Streit ist vorprogrammiert, etwa, wenn sich Satiriker, Medien oder die Wissenschaft auf ihre Freiheit berufen. DSA und DDG sollen Willkür einen Riegel vorschieben: Umfasste Anbieter müssen prüfen, ob eine Meldung berechtigt ist und ob ein Inhalt tatsächlich keine juristische Rechtfertigung für seine öffentliche Existenz hat. Dies verstärkt den Trend, komplexe Rechtsfragen im Eilverfahren durch private Dienstleister zu beurteilen. Viele Anbieter haben vor allem ein Interesse: den Aufwand gering zu halten.

Viele Unternehmen haben sich noch nicht mit dem DSA auseinandergesetzt und könnten bald ihr blaues Wunder erleben. Bei einigen, die es bereits angegangen sind, herrscht derzeit Verunsicherung vor: Wo sollte man sich im Regelungssystem einsortieren, welche Pflichten gelten denn dann, welche nicht?

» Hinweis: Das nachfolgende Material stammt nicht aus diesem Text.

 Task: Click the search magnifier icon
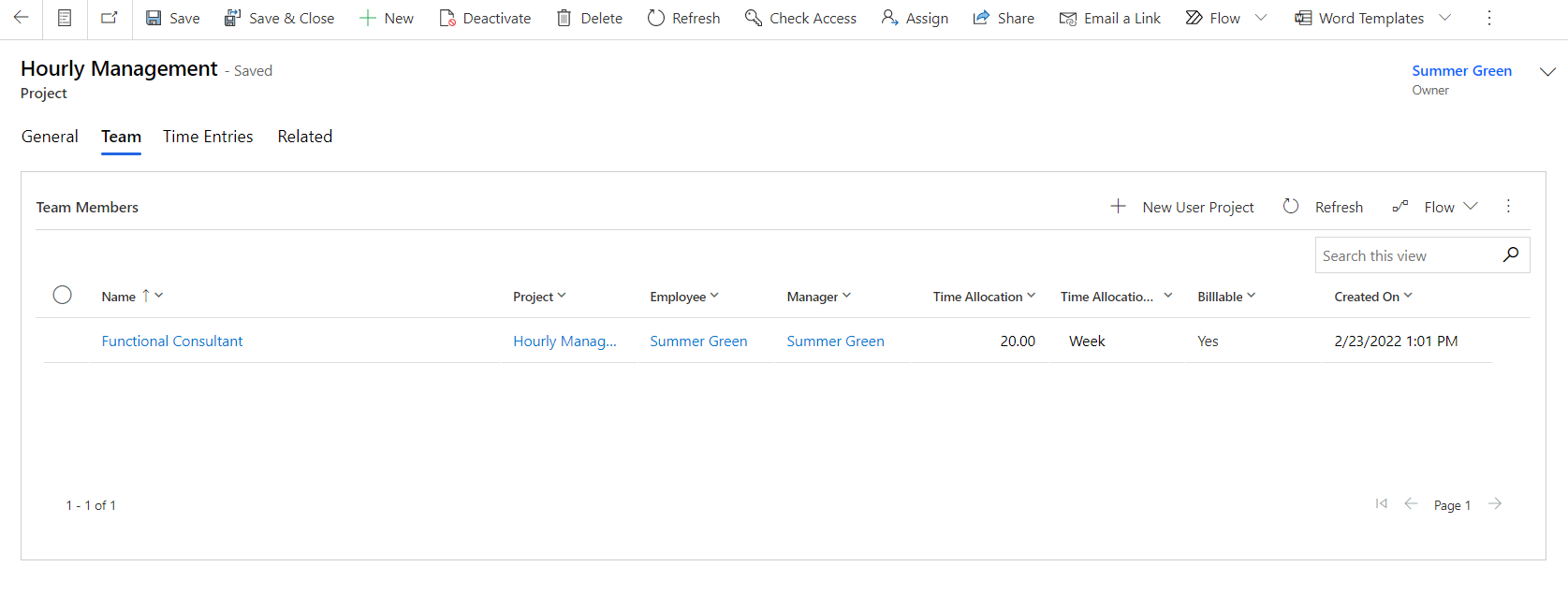pos(1510,254)
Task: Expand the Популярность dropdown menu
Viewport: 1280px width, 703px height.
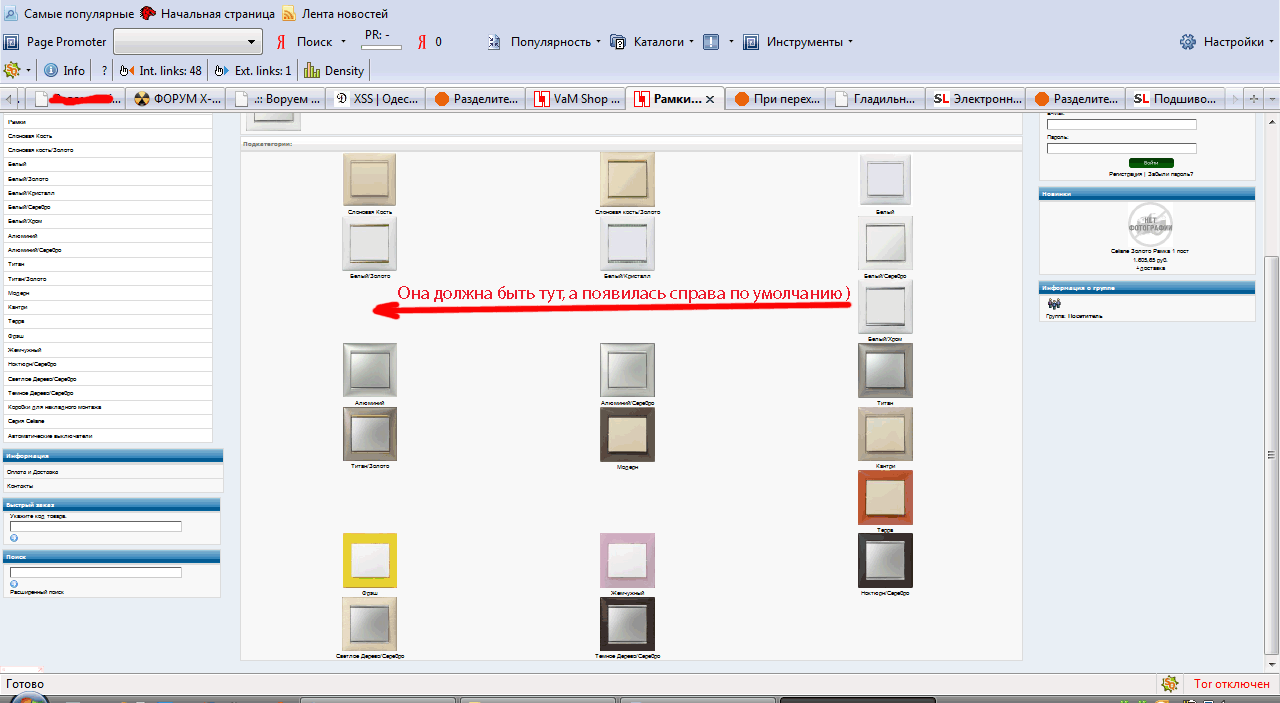Action: point(598,42)
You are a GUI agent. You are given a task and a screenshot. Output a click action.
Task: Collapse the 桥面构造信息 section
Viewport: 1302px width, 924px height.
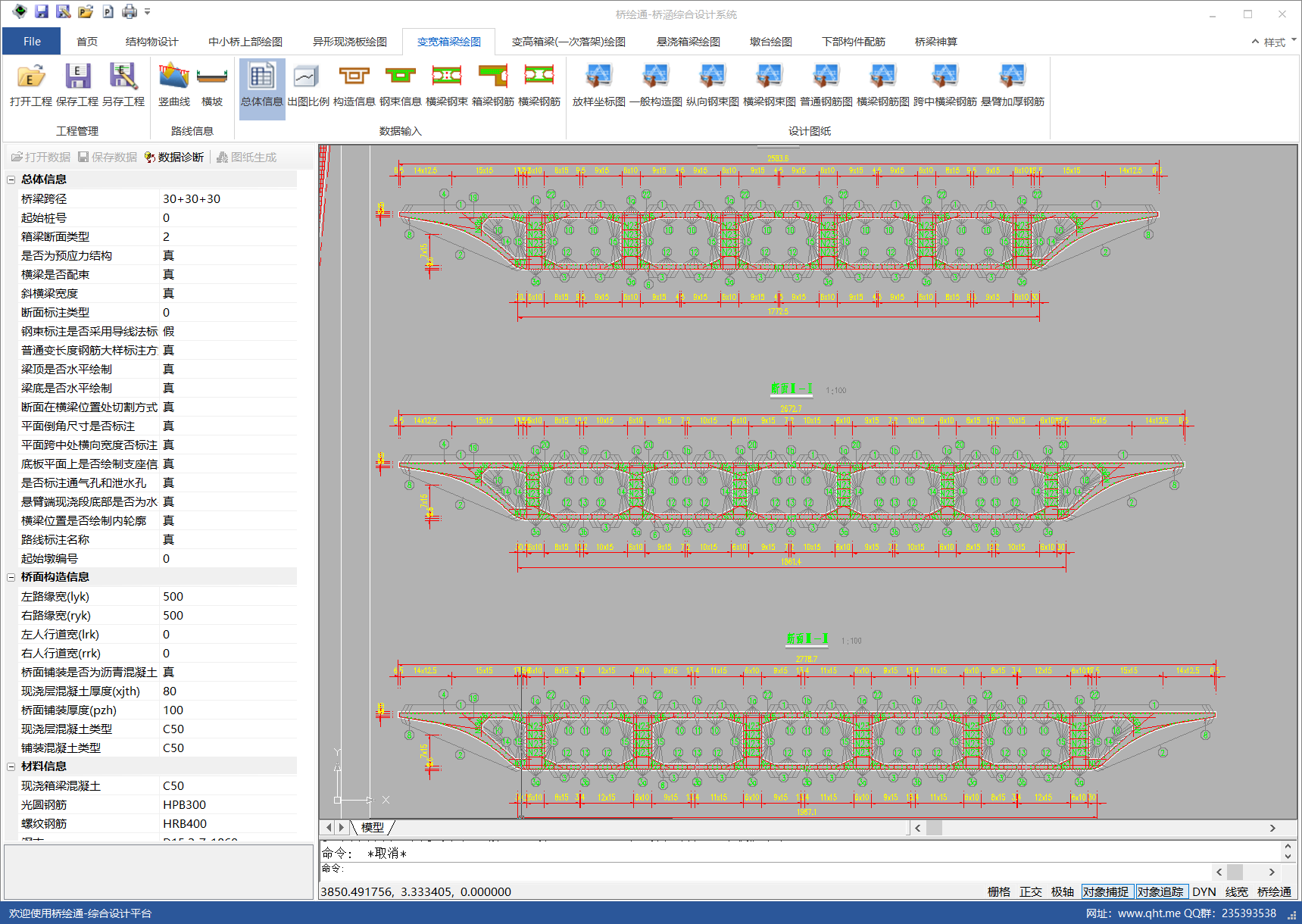11,577
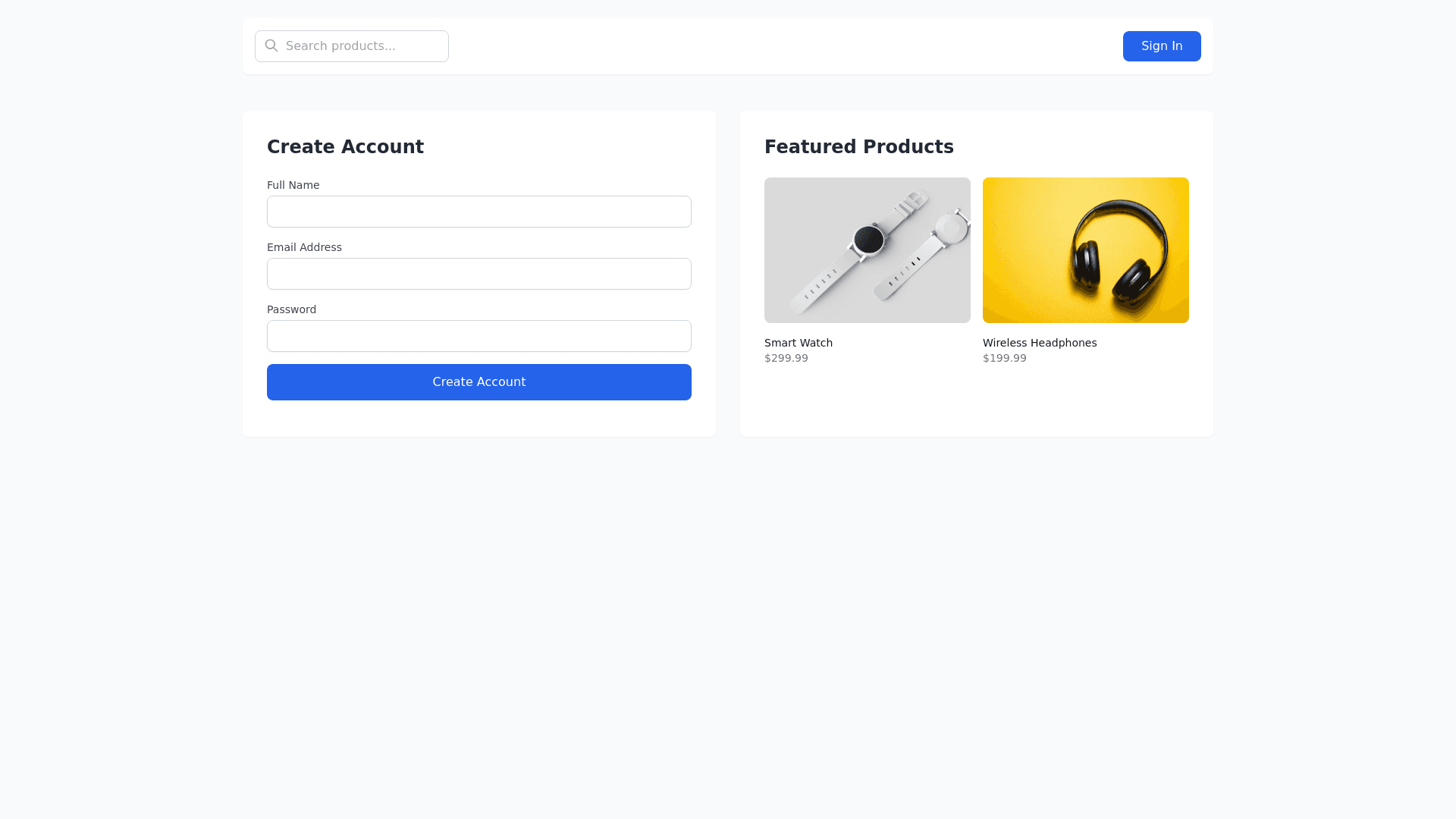Image resolution: width=1456 pixels, height=819 pixels.
Task: Click the Smart Watch product name
Action: click(798, 343)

DSA und DDG sehen auch besondere Pflichten für Marktplätze vor, also Vermittlungsplattformen für Produkte oder Dienstleistungen. Was die allerdings umfassen, darüber gibt es unterschiedliche Auffassungen: "Viele kleinere kuratierte Plattformen werden die neuen Regeln aus Gründen der Rechtssicherheit wohl anwenden, obwohl sie nach dem Sinn und Zweck des DSA eigentlich nicht in den Anwendungsbereich fallen sollten", erwartet der Handelsverband Deutschland (HDE).

Onlineshops, die nur eigene Verkaufsgeschäfte abwickeln, würden nicht unter den DSA fallen, meint der Verband – auch dann nicht, wenn sie Nutzerrezensionen ermöglichen. Ein HDE-Sprecher erläutert: "Dies gilt nach unserer Auffassung auch dann, wenn sie Daten Dritter im Zusammenhang mit geschalteter Werbung oder einer Kommentarfunktion öffentlich verbreiten, da es sich in diesem Fall um eine Nebenfunktion handelt."

"Nebenfunktionen" sieht der Gesetzestext als maßgebliches Kriterium vor: Sofern es sich "nur um eine unbedeutende und untrennbar mit einem anderen Dienst verbundene reine Nebenfunktion oder um eine unbedeutende Funktion des Hauptdienstes handelt", soll aus einem Hosting-Dienst keine Onlineplattform werden, heißt es im Erwägungsgrund 13 des DSA.

Ob etwas eine reine Nebenfunktion ist, richtet sich vor allem nach der technischen Implementierung. Demnach fallen etwa Kommentarspalten unter Artikeln von Medien-Websites aus der Regulierung heraus. Und da liegt die Krux: Hängt an dem Account, mit dem die Nutzer ihre Kommentare absetzen, etwa auch die Aboverwaltung, könnte sich die Lage juristisch bereits anders darstellen.

Summa summarum: Rund um den DSA wird derzeit emsig geschraubt und geflanscht. Bis sich die Lage eingeruckelt hat, dürfte es noch Monate oder gar Jahre dauern.